All of these records need to be duplicated exactly.

══ LISTED RECORDS

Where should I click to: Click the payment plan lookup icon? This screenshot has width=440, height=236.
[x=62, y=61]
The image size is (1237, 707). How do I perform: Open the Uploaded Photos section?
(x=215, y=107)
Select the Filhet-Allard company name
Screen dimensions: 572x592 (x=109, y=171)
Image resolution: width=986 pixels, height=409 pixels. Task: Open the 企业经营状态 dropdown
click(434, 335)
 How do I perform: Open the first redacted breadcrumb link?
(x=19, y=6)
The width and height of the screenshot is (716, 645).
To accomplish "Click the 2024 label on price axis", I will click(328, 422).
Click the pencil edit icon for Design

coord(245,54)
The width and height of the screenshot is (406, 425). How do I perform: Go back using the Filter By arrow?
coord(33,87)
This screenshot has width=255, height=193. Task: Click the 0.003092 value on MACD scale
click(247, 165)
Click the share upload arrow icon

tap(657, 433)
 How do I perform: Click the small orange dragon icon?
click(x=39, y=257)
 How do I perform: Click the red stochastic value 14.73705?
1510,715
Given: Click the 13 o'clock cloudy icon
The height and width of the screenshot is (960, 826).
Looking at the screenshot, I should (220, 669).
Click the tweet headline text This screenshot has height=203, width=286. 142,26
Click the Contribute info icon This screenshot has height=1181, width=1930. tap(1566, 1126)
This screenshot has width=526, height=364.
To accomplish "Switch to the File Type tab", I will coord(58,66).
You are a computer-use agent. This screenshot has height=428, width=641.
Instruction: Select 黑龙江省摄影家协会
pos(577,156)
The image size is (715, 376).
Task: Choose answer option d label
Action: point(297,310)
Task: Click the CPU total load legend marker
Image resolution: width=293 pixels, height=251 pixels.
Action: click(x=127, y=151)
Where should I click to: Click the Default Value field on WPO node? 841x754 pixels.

════

■ **EXPECTED ANSWER**:
Where should I click to: Click the payment plan lookup icon? This screenshot has width=440, height=236.
[x=62, y=61]
The image size is (1237, 707). How do I perform: Open the Uploaded Photos section?
(x=215, y=107)
Select the Filhet-Allard company name
Screen dimensions: 572x592 (x=109, y=171)
Image resolution: width=986 pixels, height=409 pixels. Task: Open the 企业经营状态 dropdown
click(434, 335)
 How do I perform: Open the first redacted breadcrumb link?
(x=19, y=6)
The width and height of the screenshot is (716, 645).
To accomplish "Click the 2024 label on price axis", I will click(328, 422).
Click the pencil edit icon for Design

coord(245,54)
The width and height of the screenshot is (406, 425). How do I perform: Go back using the Filter By arrow?
coord(33,87)
This screenshot has width=255, height=193. Task: Click the 0.003092 value on MACD scale
click(247, 165)
Click the share upload arrow icon

tap(657, 433)
 How do I perform: Click the small orange dragon icon?
click(x=39, y=257)
 How do I perform: Click the red stochastic value 14.73705?
1510,715
Given: Click the 13 o'clock cloudy icon
The height and width of the screenshot is (960, 826).
Looking at the screenshot, I should (220, 669).
Click the tweet headline text This screenshot has height=203, width=286. 142,26
Click the Contribute info icon This screenshot has height=1181, width=1930. tap(1566, 1126)
This screenshot has width=526, height=364.
To accomplish "Switch to the File Type tab", I will coord(58,66).
You are a computer-use agent. This screenshot has height=428, width=641.
Instruction: Select 黑龙江省摄影家协会
pos(577,156)
The image size is (715, 376).
Task: Choose answer option d label
Action: point(297,310)
Task: Click the CPU total load legend marker
Image resolution: width=293 pixels, height=251 pixels.
Action: click(x=127, y=151)
Where should I click to: Click the Default Value field on WPO node? 841x754 pixels.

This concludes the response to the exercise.